_Problem_. Leaving out every picture, please repeat exactly the line that contains "The width and" and each line after it through the final line below.

[Stored data entries]
* * * * *

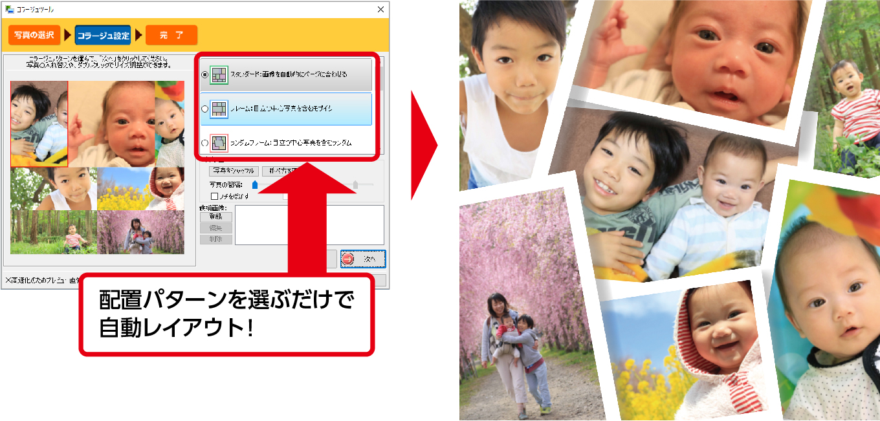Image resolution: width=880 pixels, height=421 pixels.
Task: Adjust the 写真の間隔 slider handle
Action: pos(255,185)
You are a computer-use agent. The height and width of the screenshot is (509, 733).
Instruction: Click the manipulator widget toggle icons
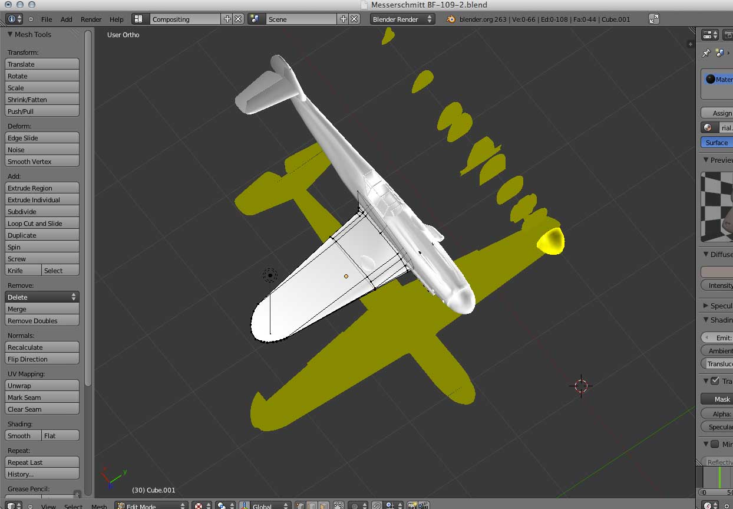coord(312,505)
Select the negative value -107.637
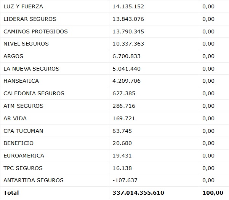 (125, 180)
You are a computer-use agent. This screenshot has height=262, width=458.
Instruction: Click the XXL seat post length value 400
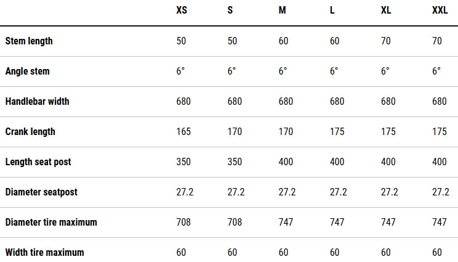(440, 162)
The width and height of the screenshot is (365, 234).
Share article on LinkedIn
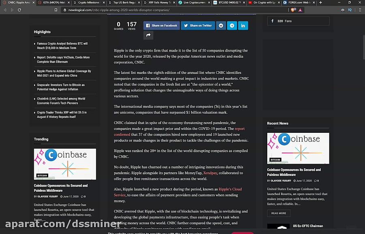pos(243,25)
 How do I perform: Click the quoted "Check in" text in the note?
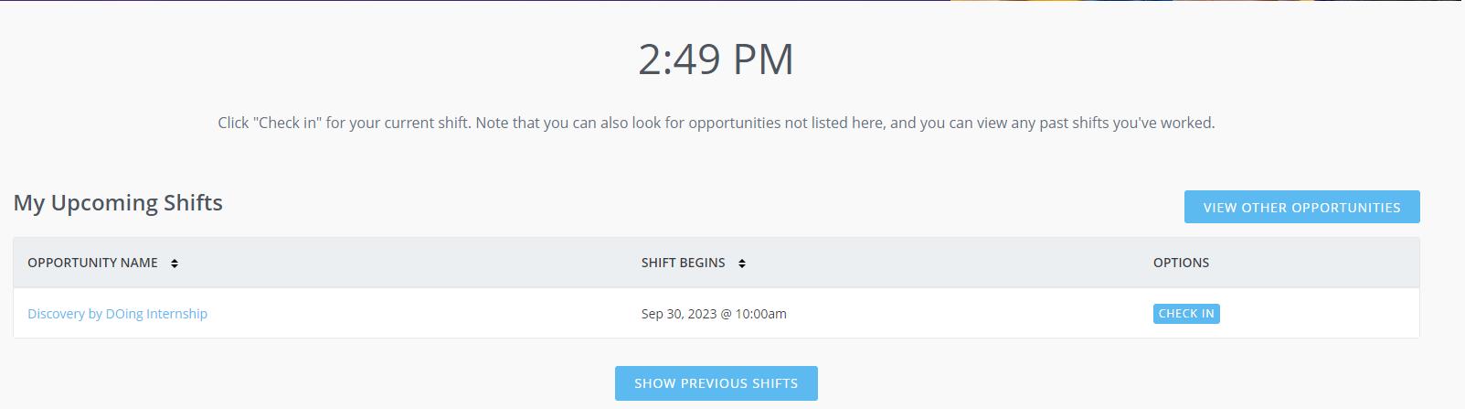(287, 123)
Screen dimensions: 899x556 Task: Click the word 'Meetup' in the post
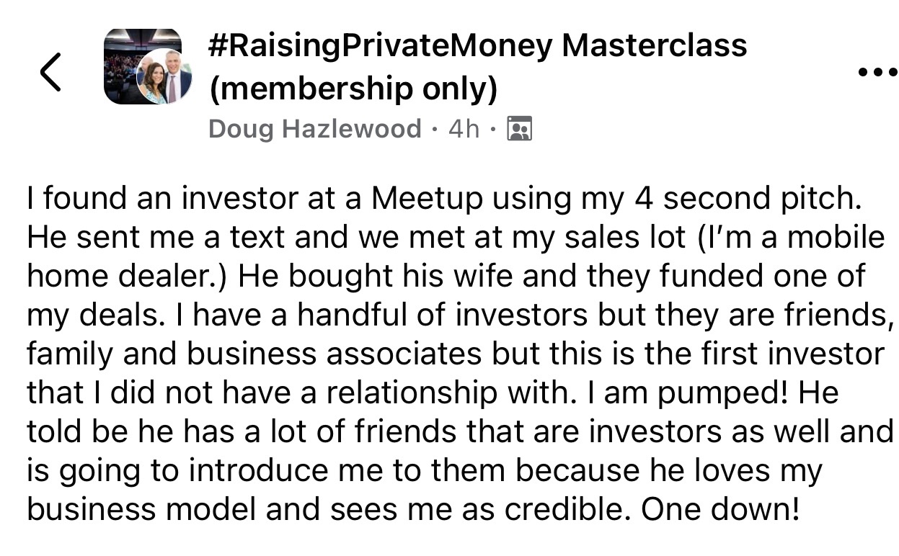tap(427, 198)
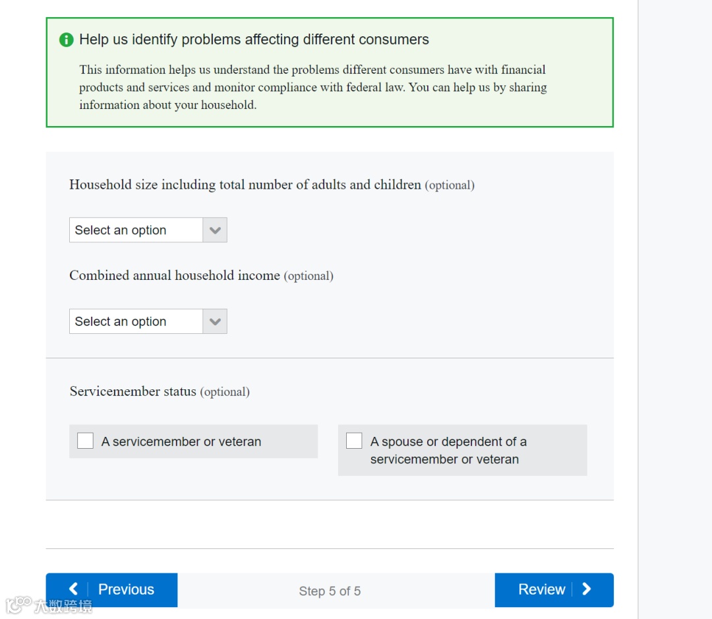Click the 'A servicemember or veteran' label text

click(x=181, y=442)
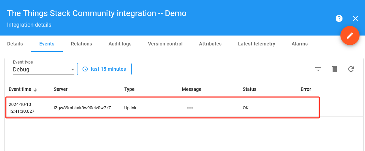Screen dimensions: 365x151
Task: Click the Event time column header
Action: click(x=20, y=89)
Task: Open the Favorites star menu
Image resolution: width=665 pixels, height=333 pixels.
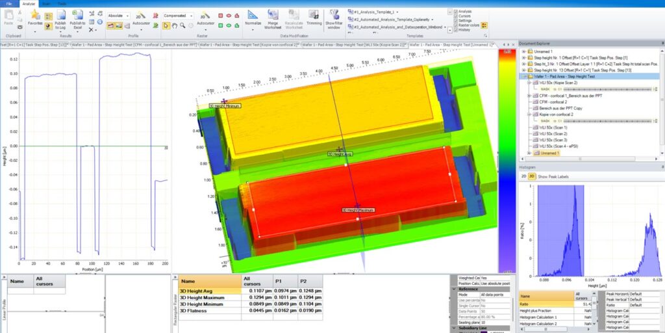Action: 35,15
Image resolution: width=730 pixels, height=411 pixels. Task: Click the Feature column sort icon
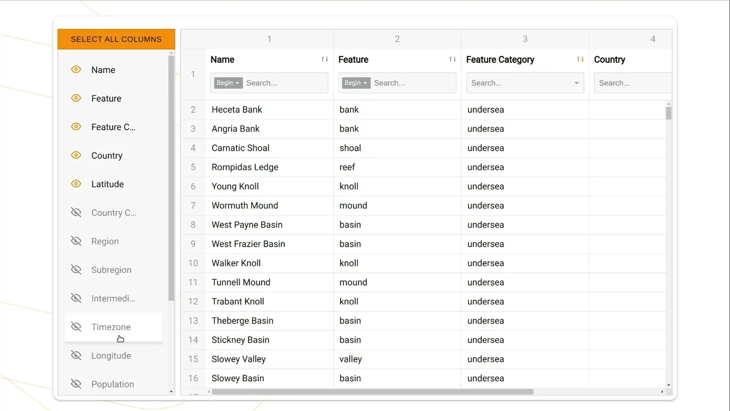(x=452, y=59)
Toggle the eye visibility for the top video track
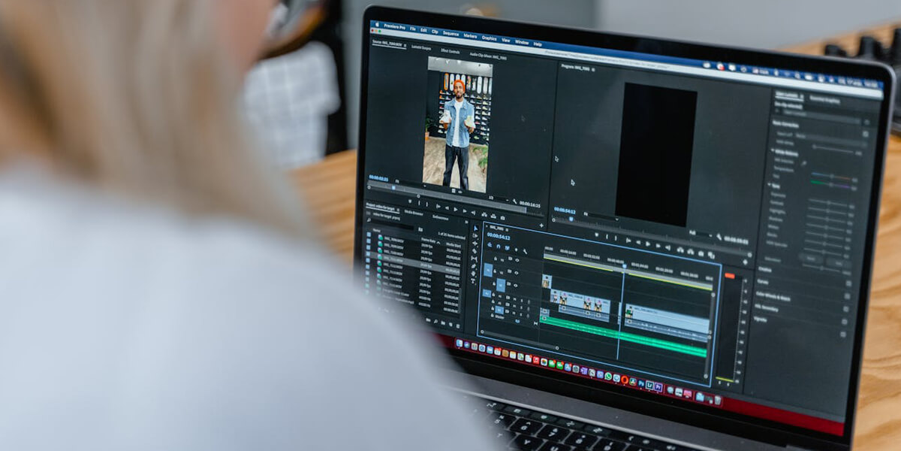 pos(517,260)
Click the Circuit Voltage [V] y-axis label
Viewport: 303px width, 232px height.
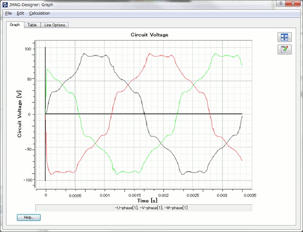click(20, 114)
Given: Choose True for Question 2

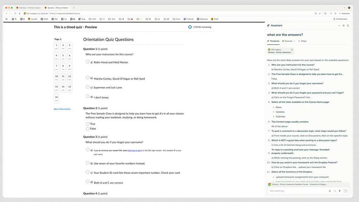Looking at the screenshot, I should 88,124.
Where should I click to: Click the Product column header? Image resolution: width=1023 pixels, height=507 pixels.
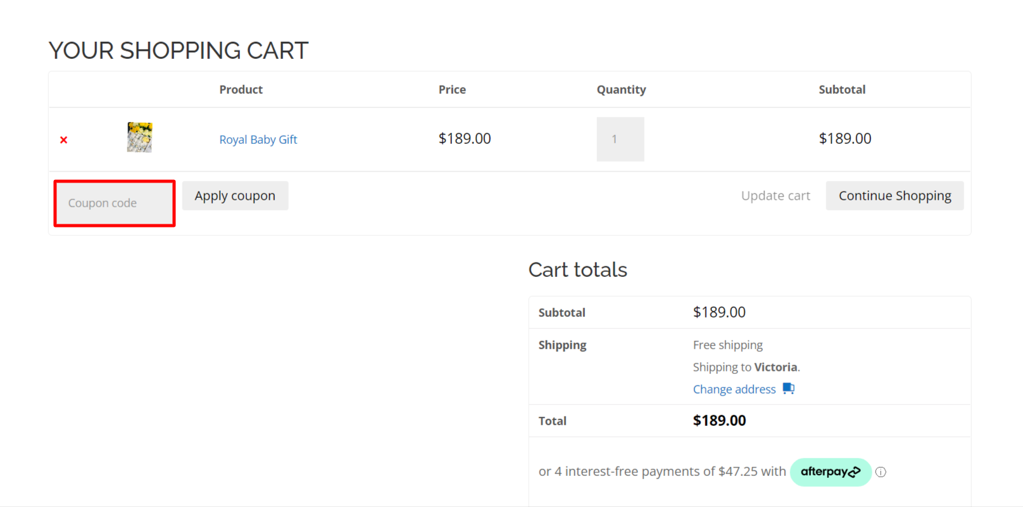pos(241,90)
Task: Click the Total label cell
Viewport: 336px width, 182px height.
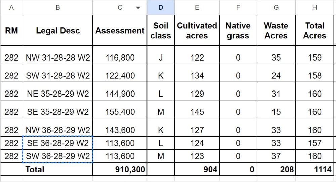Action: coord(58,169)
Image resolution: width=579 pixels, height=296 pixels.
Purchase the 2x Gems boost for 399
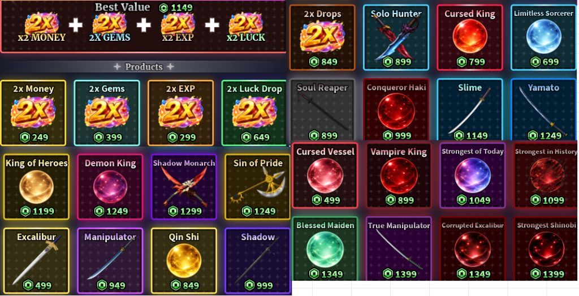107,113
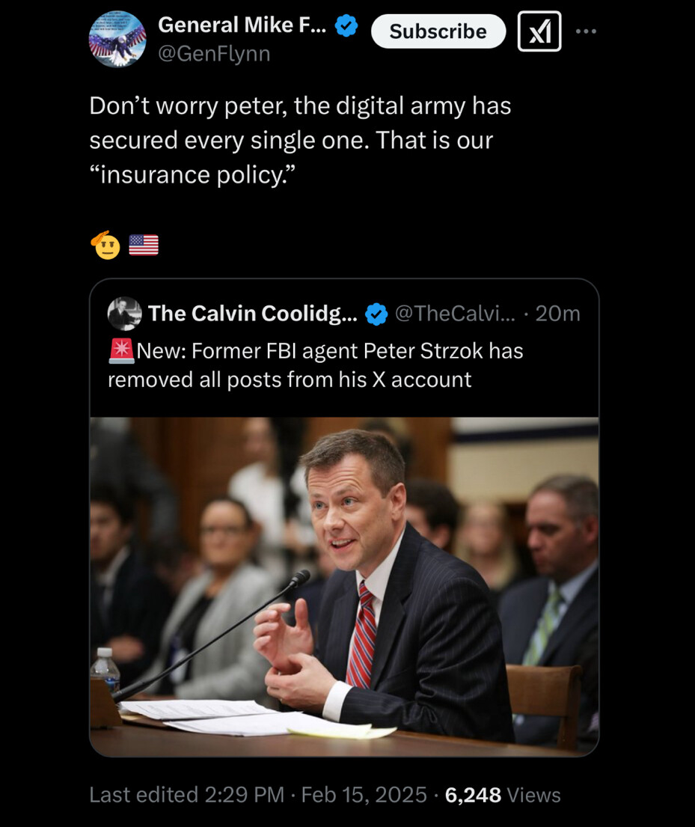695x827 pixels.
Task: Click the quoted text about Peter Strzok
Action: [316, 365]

* * * * *

_Answer space_.
The width and height of the screenshot is (365, 234).
Share article on LinkedIn
pos(243,25)
 How do I perform: Click the quoted "Check in" text in the note?
(287, 123)
Screen dimensions: 899x556 Task: Click the word 'Meetup' in the post
tap(427, 198)
Click the 'A servicemember or veteran' label text

click(x=181, y=442)
Screen dimensions: 365x151
Task: Click the Event time column header
Action: click(x=20, y=89)
Task: Open the Favorites star menu
Image resolution: width=665 pixels, height=333 pixels.
Action: 35,15
Image resolution: width=730 pixels, height=411 pixels. Task: Click the Feature column sort icon
(x=452, y=59)
Toggle the eye visibility for the top video track
 pos(517,260)
Click the Circuit Voltage [V] y-axis label
Viewport: 303px width, 232px height.
click(20, 114)
Given: Choose True for Question 2

Looking at the screenshot, I should 88,124.
Where should I click to: Click the Product column header? Image resolution: width=1023 pixels, height=507 pixels.
pos(241,90)
Task: Click the Total label cell
Viewport: 336px width, 182px height.
Action: coord(58,169)
Image resolution: width=579 pixels, height=296 pixels.
Purchase the 2x Gems boost for 399
107,113
695x827 pixels.
Task: Click the quoted text about Peter Strzok
Action: [316, 365]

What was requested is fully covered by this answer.